• Exercise instructions: Word for word, give the entries back.

Collected data entries
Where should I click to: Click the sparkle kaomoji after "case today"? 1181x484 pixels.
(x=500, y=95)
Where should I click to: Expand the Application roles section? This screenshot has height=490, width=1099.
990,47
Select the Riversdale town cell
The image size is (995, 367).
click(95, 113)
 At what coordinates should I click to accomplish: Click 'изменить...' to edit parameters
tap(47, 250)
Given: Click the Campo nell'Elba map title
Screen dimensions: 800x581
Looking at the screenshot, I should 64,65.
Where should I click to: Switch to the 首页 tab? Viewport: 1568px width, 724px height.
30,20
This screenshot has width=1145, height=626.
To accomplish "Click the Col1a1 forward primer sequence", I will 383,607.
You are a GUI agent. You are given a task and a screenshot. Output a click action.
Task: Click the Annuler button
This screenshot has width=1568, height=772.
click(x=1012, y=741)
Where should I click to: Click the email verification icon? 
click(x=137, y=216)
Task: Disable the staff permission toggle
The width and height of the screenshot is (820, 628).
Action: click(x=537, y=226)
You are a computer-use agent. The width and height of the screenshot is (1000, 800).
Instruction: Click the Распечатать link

• Task answer:
Where should I click to: Click the sparkle kaomoji after "case today"? 1181x484 pixels.
(x=500, y=95)
Where should I click to: Expand the Application roles section? This screenshot has height=490, width=1099.
990,47
Select the Riversdale town cell
The image size is (995, 367).
click(95, 113)
 At what coordinates should I click to accomplish: Click 'изменить...' to edit parameters
tap(47, 250)
Given: Click the Campo nell'Elba map title
Screen dimensions: 800x581
Looking at the screenshot, I should 64,65.
Where should I click to: Switch to the 首页 tab? Viewport: 1568px width, 724px height.
30,20
This screenshot has width=1145, height=626.
To accomplish "Click the Col1a1 forward primer sequence", I will 383,607.
You are a GUI agent. You are given a task and a screenshot. Output a click action.
Task: Click the Annuler button
This screenshot has width=1568, height=772.
click(x=1012, y=741)
Where should I click to: Click the email verification icon? 
click(x=137, y=216)
Task: Disable the staff permission toggle
The width and height of the screenshot is (820, 628).
Action: click(x=537, y=226)
You are a computer-use agent. The width and height of the screenshot is (1000, 800).
Instruction: Click the Распечатать link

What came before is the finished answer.